In this Qi Men Dun Jia lesson, Mr. Dougles Chan analyzes a sensitive relationship and divorce question. A woman born in 1993 asks about her marriage status and whether she should divorce. This case shows that relationship readings are not only about finding the spouse symbol. They require correct process, interpretation, and responsible wording.
The first step is to clean the chart with Tai Sui, Six Punishment, and Enter Grave. After the chart is cleaned, students try to identify the woman, man, and marriage palace. Because the woman’s birth year is given, some students first try to use the year stem and then derive the opposite spouse symbol from it. Mr. Dougles Chan corrects this mistake.

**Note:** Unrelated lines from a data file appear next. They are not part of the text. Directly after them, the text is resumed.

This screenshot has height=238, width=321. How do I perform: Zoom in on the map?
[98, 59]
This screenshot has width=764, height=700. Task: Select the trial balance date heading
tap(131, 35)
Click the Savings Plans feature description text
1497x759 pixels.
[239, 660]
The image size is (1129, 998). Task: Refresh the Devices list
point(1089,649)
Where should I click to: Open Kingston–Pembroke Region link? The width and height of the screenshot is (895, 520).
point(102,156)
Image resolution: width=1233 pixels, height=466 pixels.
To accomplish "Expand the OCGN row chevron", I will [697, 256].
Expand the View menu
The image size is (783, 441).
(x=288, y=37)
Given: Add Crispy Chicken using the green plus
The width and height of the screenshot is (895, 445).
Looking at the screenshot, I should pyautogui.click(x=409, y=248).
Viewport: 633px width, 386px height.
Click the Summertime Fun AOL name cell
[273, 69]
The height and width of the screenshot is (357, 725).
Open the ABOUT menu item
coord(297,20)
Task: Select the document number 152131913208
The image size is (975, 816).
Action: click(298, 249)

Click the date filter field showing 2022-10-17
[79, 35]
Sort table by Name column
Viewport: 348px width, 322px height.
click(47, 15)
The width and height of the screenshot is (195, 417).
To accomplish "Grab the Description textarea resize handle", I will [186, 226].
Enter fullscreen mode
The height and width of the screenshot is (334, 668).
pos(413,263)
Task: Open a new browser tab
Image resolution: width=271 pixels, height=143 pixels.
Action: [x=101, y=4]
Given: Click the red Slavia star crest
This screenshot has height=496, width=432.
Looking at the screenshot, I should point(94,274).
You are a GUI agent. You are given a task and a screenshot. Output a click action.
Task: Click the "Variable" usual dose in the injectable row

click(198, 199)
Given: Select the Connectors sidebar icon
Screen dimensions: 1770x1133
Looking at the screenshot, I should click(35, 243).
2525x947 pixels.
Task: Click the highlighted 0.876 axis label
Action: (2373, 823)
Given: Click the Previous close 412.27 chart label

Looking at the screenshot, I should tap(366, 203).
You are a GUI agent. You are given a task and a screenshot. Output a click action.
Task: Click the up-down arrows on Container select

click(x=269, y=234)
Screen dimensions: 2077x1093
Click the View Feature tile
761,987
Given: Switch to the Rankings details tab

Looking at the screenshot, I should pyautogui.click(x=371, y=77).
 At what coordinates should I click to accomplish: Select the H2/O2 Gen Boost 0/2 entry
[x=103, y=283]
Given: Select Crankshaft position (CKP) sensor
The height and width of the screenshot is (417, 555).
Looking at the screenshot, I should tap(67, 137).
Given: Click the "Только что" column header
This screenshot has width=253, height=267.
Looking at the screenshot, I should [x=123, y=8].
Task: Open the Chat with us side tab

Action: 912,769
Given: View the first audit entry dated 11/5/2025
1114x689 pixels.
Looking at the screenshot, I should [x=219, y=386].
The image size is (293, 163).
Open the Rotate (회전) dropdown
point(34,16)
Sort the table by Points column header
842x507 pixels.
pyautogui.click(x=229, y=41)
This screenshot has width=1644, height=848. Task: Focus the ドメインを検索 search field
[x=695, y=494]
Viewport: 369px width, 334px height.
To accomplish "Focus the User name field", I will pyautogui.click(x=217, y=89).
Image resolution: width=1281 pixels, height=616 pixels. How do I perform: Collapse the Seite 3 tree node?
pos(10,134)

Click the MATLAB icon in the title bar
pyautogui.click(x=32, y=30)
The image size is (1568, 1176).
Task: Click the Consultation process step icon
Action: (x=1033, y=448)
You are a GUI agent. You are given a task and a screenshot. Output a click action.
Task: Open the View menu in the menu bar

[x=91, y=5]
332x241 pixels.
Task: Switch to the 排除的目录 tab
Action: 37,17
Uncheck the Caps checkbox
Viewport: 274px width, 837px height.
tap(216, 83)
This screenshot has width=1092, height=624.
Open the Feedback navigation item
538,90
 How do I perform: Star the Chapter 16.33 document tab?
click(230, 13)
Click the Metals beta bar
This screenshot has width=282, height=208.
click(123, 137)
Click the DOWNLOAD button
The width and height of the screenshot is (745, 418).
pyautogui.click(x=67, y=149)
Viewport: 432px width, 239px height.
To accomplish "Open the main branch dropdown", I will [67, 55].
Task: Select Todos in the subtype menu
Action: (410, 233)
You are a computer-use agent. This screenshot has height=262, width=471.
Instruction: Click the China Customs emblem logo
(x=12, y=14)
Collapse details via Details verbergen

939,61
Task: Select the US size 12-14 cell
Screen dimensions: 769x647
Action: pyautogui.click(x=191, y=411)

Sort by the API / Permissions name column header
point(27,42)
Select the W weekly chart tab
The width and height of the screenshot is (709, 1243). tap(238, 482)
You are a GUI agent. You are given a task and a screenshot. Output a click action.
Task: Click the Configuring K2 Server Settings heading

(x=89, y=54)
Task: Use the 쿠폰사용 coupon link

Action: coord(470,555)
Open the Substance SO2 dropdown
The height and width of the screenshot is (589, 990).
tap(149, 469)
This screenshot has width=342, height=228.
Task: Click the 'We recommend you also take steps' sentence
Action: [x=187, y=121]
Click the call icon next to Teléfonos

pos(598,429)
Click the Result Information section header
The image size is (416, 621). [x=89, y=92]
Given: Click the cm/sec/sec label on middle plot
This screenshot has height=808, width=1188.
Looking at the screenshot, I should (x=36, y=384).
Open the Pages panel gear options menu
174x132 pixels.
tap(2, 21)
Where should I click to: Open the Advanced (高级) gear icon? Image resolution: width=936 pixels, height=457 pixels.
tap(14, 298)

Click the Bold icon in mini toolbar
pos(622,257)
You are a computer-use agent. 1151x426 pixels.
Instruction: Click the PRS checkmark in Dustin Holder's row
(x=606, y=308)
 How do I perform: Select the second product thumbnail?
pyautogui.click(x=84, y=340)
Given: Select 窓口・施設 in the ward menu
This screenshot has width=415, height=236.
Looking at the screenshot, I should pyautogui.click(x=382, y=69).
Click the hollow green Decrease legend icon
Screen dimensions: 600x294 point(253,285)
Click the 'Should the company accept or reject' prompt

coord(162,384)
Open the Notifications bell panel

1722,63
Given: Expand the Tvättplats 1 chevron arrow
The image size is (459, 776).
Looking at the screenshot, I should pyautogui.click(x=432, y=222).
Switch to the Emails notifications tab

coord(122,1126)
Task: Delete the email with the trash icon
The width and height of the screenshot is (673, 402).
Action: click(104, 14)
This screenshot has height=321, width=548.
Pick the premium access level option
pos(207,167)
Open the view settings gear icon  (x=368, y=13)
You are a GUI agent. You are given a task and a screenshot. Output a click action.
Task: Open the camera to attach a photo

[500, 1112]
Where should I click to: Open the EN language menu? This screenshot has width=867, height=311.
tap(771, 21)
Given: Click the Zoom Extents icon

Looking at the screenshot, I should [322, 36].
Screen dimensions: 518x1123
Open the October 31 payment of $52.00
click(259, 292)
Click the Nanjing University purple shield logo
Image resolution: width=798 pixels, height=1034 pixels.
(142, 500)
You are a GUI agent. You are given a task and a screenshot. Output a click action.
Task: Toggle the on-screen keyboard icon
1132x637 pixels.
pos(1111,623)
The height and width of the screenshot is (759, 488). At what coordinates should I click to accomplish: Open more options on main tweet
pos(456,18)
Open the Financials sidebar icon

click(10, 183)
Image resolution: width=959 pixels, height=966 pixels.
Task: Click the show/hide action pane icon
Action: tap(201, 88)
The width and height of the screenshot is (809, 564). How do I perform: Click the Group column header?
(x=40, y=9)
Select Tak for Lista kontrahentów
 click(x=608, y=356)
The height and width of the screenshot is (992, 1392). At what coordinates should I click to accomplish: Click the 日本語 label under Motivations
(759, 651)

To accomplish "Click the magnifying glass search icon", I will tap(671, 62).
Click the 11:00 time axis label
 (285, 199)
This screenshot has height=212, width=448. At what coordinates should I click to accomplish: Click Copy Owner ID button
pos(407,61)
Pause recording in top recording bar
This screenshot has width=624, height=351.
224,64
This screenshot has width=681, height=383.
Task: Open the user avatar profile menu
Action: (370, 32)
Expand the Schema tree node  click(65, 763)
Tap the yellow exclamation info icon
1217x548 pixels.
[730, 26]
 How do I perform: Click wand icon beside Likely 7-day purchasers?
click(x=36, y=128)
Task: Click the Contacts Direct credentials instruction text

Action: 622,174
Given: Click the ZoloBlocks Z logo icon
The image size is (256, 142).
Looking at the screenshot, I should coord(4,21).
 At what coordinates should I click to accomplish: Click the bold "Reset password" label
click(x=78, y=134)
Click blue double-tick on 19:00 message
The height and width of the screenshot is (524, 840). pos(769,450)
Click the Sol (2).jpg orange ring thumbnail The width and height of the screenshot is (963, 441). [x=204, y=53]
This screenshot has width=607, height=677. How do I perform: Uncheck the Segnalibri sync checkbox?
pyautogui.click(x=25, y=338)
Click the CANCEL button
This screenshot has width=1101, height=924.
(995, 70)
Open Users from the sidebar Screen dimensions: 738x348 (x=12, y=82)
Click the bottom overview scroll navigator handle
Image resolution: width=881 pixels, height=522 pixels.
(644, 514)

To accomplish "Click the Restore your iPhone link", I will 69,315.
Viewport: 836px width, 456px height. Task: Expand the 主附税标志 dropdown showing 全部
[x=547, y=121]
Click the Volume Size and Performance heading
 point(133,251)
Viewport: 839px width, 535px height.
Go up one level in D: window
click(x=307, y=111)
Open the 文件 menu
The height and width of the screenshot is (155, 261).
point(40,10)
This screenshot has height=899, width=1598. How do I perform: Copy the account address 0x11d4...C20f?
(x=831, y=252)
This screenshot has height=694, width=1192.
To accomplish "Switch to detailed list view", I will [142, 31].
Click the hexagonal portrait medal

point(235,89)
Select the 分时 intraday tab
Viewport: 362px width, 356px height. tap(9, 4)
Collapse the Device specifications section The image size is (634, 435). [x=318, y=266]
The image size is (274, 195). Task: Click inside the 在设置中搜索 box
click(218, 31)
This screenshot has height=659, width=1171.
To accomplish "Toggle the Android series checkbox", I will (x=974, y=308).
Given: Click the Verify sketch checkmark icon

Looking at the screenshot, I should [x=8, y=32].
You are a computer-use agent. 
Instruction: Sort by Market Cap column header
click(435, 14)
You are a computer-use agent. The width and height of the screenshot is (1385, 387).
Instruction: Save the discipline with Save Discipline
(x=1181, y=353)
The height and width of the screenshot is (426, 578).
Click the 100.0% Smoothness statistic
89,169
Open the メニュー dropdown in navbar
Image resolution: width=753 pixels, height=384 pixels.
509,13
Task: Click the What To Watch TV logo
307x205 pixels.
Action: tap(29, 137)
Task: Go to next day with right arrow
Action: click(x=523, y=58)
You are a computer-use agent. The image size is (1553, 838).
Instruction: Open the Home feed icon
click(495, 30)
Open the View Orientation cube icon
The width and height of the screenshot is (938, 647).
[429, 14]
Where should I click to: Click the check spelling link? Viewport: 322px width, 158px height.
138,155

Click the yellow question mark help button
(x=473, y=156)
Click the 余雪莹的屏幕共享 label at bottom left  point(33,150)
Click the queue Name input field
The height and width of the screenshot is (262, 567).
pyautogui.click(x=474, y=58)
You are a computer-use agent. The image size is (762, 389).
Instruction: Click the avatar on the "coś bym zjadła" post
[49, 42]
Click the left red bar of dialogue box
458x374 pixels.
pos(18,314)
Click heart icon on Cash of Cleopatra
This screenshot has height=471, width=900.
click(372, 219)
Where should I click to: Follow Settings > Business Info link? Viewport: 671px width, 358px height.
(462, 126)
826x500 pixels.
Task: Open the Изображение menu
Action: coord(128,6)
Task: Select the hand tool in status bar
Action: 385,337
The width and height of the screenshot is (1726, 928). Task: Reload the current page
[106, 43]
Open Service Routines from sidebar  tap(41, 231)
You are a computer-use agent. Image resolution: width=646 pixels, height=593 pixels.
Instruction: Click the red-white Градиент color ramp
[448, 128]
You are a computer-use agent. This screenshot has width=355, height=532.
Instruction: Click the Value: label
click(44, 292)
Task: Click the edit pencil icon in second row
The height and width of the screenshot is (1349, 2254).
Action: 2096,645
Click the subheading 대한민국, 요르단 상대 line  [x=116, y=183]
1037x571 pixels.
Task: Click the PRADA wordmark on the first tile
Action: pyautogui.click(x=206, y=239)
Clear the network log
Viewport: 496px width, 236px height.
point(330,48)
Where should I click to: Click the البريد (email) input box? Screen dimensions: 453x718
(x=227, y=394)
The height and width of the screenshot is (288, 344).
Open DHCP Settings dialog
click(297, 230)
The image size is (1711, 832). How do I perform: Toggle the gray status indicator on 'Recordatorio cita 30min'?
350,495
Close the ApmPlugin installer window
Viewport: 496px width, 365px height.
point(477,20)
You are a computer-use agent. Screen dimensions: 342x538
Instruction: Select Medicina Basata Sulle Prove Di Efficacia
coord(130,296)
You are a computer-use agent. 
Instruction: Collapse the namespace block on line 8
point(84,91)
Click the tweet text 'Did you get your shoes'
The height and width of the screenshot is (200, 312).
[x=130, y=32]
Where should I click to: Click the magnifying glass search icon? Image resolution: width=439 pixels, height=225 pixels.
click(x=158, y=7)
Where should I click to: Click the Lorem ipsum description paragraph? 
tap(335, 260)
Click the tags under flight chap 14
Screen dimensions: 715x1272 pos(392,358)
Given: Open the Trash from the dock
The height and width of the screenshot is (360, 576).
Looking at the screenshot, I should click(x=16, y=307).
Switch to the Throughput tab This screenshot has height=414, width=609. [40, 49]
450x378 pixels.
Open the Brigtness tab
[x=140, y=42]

The proper method is to use the modern method first. In relationship reading, the female and male are represented by the standard male-female stem pairing method, not by taking the woman’s birth-year stem and then creating a new corresponding spouse symbol from that. If the reader mixes methods incorrectly, the chart can reverse and the answer becomes confusing.
This is one of the biggest lessons in the case: process matters. If the first reference point is wrong, everything after that becomes wrong. The reader may give advice based on a mistaken setup.
In the modern method, the woman and man are located properly, and the marriage palace is checked. The marriage does not look completely destroyed on the surface. There are signs of connection and normal relationship structure. However, when students look deeper, it is not peaceful.
The marriage palace shows Fearless and View Door. In this context, Fearless can represent small issues, irritation, and quarrels over details. View Door also relates to details, observation, and focusing on specific points. Together, this can show a marriage where the couple argues about small matters repeatedly. From the outside, the marriage may look normal or even beautiful, but daily life can be tiring because both sides keep reacting to small details.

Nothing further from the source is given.